Globalement, ces scénarios climatiques sont conçus pour être ambitieux sans être excessivement disruptifs. Ils sont axés sur les mécanismes d’interaction, sans chercher à contribuer directement à l’objectif d’une transition vers une économie neutre en carbone. Il faudrait pour cela une analyse plus exhaustive des implications pour la demande d’énergie de l’utilisation des plastiques dans les produits lors de la phase d’utilisation, ainsi qu’une quantification des nombreuses perturbations des structures économiques et des stratégies de production découlant d’une décarbonation totale. Par exemple, l'analyse par modélisation devrait être capable de quantifier plus précisément le remplacement des plastiques conventionnels d’origine fossile par des alternatives bas carbone, notamment les impacts des plastiques biosourcés sur le changement d'utilisation des terres et les conséquences pour le stockage du carbone qui en découlent (voir le Chapitre 6), ainsi que les exigences en matière de plastique propres aux technologies pour une transition bas-carbone. Des travaux récents commencent à aborder ces questions à l’échelle régionale – comme ceux menés par SYSTEMIQ (2022[7]) en Europe – mais les données sont pour l’instant insuffisantes pour effectuer une évaluation mondiale détaillée.

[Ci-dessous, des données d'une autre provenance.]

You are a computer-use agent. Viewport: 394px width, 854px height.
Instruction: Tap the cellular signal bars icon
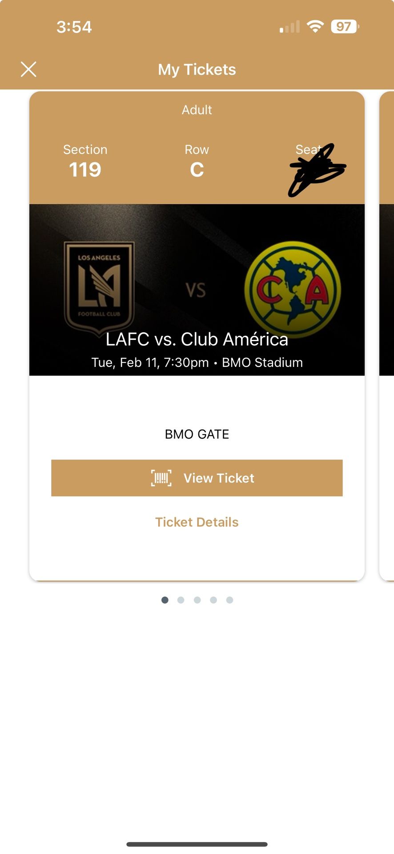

9.2. Le scénario d’Ambition mondiale contribue à l'atténuation du changement climatique, mais de façon limitée
Pour mieux comprendre les interactions entre les politiques relatives aux plastiques et celles d’atténuation du changement climatique, il est utile d’identifier dans un premier temps les canaux par lesquels les politiques relatives aux plastiques peuvent affecter les émissions de gaz à effet de serre. Le premier objectif du scénario d’Ambition mondiale est d’éliminer quasiment les rejets de plastiques dans l’environnement, et aucune des politiques du scénario ne vise directement la réduction des émissions de GES issues du cycle de vie des plastiques (voir le Chapitre 8). Néanmoins, les politiques de ce scénario influent sur les émissions de GES en modifiant la quantité et la structure de l’utilisation des plastiques, et les traitements en fin de vie des plastiques. En outre, les politiques relatives aux plastiques affectent les processus de production des plastiques, dans lesquels les intrants de combustibles fossiles et l’utilisation d’énergie jouent un rôle important. Globalement, le scénario d’Ambition mondiale réduit ces émissions de 2,1 Gt éq. CO2 (barre à l'extrême droite dans le Graphique 9.1) par rapport au scénario de Référence (barre à l’extrême gauche), ce qui correspond à une diminution de 50 % des émissions de GES liées au cycle de vie des plastiques en 2060.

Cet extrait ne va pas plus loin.